→ **Exercise instructions**: Reproduce verbatim the lines of the items starting at the line containing "This screenshot has height=902, width=1502." and ending at the line containing "pos(233,411)".

Records of text and element pointing
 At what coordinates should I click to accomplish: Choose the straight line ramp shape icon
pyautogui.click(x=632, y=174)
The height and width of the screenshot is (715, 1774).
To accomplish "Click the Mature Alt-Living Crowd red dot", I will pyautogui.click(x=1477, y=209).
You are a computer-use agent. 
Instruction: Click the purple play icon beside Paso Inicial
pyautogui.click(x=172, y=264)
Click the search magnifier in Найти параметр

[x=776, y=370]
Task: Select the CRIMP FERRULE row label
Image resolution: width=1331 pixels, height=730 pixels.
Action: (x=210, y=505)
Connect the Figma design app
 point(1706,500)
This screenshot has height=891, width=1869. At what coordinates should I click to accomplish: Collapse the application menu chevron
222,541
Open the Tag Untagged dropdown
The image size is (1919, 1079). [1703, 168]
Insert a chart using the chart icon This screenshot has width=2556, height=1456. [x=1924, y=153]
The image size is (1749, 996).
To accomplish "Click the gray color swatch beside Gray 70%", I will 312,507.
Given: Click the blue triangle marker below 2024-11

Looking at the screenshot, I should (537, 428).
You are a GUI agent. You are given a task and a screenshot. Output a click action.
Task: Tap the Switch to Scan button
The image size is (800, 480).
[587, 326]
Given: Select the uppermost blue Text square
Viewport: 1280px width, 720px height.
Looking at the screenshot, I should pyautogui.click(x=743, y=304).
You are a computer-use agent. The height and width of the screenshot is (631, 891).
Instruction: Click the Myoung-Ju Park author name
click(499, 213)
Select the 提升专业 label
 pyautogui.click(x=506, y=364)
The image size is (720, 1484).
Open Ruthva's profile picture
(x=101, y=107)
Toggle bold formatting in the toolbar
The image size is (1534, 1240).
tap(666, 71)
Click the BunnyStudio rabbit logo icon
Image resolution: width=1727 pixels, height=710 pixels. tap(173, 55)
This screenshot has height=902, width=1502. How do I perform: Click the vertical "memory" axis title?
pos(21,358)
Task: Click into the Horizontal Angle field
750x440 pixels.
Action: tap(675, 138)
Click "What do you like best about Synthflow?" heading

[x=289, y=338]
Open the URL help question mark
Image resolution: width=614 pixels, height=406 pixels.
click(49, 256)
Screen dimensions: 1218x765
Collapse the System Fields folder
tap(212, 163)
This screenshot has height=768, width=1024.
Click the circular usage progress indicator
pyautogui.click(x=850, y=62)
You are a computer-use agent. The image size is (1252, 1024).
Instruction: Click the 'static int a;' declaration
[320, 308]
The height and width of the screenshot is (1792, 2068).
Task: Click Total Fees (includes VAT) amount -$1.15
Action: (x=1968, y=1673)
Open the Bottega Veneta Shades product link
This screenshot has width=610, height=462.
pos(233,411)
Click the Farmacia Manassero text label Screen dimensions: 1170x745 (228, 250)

→ **Answer to this task**:
This screenshot has height=902, width=1502. How do I perform: Click the vertical "memory" axis title?
pos(21,358)
Task: Click into the Horizontal Angle field
750x440 pixels.
Action: tap(675, 138)
Click "What do you like best about Synthflow?" heading

[x=289, y=338]
Open the URL help question mark
Image resolution: width=614 pixels, height=406 pixels.
click(49, 256)
Screen dimensions: 1218x765
Collapse the System Fields folder
tap(212, 163)
This screenshot has height=768, width=1024.
Click the circular usage progress indicator
pyautogui.click(x=850, y=62)
You are a computer-use agent. The image size is (1252, 1024).
Instruction: Click the 'static int a;' declaration
[320, 308]
The height and width of the screenshot is (1792, 2068).
Task: Click Total Fees (includes VAT) amount -$1.15
Action: (x=1968, y=1673)
Open the Bottega Veneta Shades product link
This screenshot has width=610, height=462.
pos(233,411)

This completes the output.